#### PAGE EXCERPT

Cosma also mentioned the decent performance of Tit-For-Two-Tat, TF2T, where defectors are given a second chance.
If play is slightly noisy, forgiving-TFT will actually invade a population which just consists of pure TFT, because it's less likely to get accidentally locked into a cycle of retaliation. Even if play isn't noisy, forgiving-TFT does just fine in a population that's mostly TFT. So the mere fact that there's some strategy which does better than TFT is unsurprising. The virtue of TFT lies not in its invincibility but in its robustness: it does pretty well in a huge range of circumstances.
Among those of us with some shit on our boots these are known as Mom's rules and Dad's rules. Mom is softer and gives bad kids a second chance to do right, TF2T, a good thing since all kids are bad sometimes. Dad's rule has more grit and is taught in the sing-song saying "fool me once, shame on you; fool me twice, shame on me", TFT. Some times Mom and Dad change roles in this as in everything else and sometimes the balance is missing and the kids only learn one rule from their parents.

#### REQUIRED TASK 1
In the passage on Tit-For-Tat strategies, why can forgiving-TFT invade a population of pure TFT when play is slightly noisy? Answer in one to three sentences.
#### REQUIRED TASK 2
Carry on the passage about Tit-For-Tat strategies from its last sentence.

#### GIVEN DATA
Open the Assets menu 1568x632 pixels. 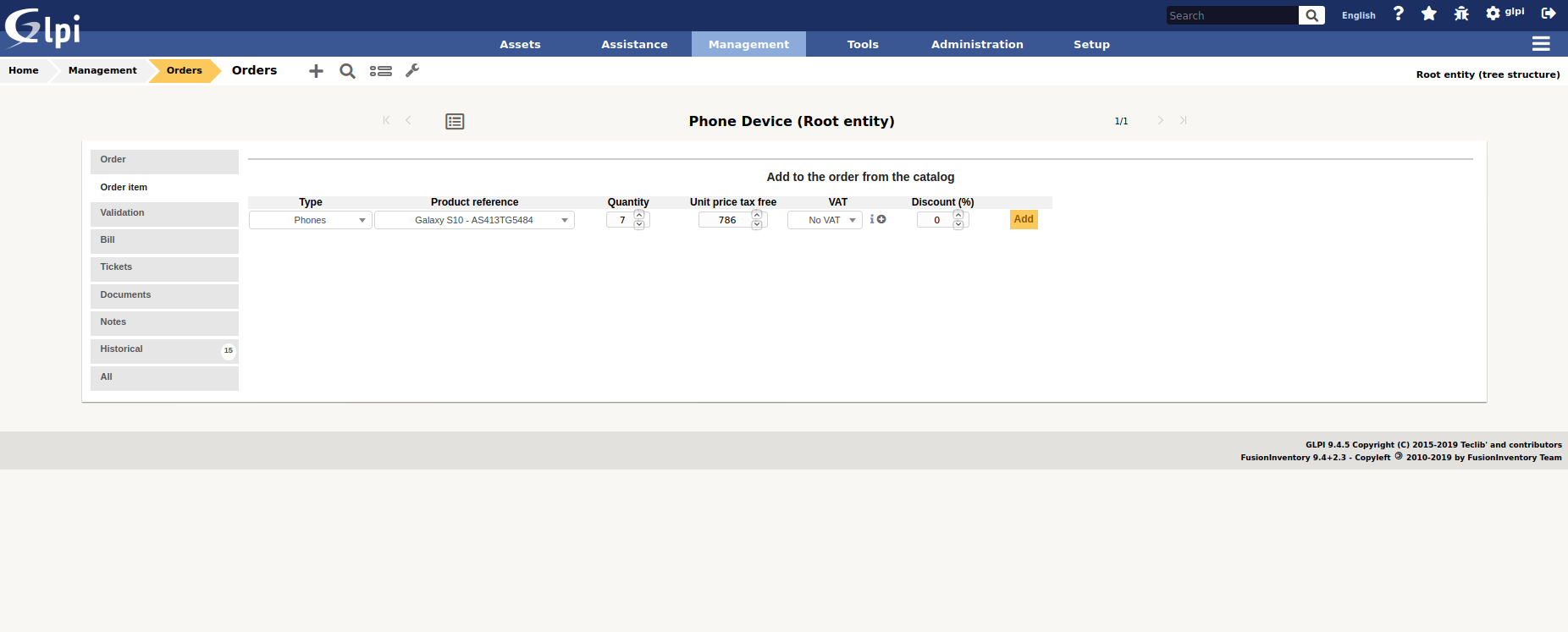(x=520, y=44)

#### WRITTEN RESPONSE 1
When play is slightly noisy, forgiving-TFT is less likely to get accidentally locked into a cycle of retaliation. That is why it can invade a population that consists only of pure TFT.

#### WRITTEN RESPONSE 2
Of course some kids are jerks, sociopaths, and always defect. The smart ones try to become masters and gather a gang of slaves. The dumb ones (or wise ones? Is it possible to be a dumb, wise jerk?) are loners. Sometimes slaves wise up and revolt and often engage in stealthy mini-rebellion against masters, shrugged of as a cost of doing business by the masters with occasional severe punishment to reduce frequency of occurences. In real life all these things happen in society and it looks like this:

Spatial Prisoners' Dilemma can give you very nice pictures, where there are clusters of very forgiving, cooperative agents, all being nice to each other, surrounded by a periphery of unforgiving TFT players, with completely uncooperative, defection-prone hordes beyond. This works because TFT does pretty well against both the nasties and the good citizens; the good citizens prosper because they have the TFT types to ward off those who would take advantage of them.
It takes all kinds since it seems that the protective ring of Dad's rules is what keeps the inner circle of Mom's rules comfy given the predatory wackos on the periphery. Unfortunately, the master types seem to dwell among the inner circle too. We call them politicians.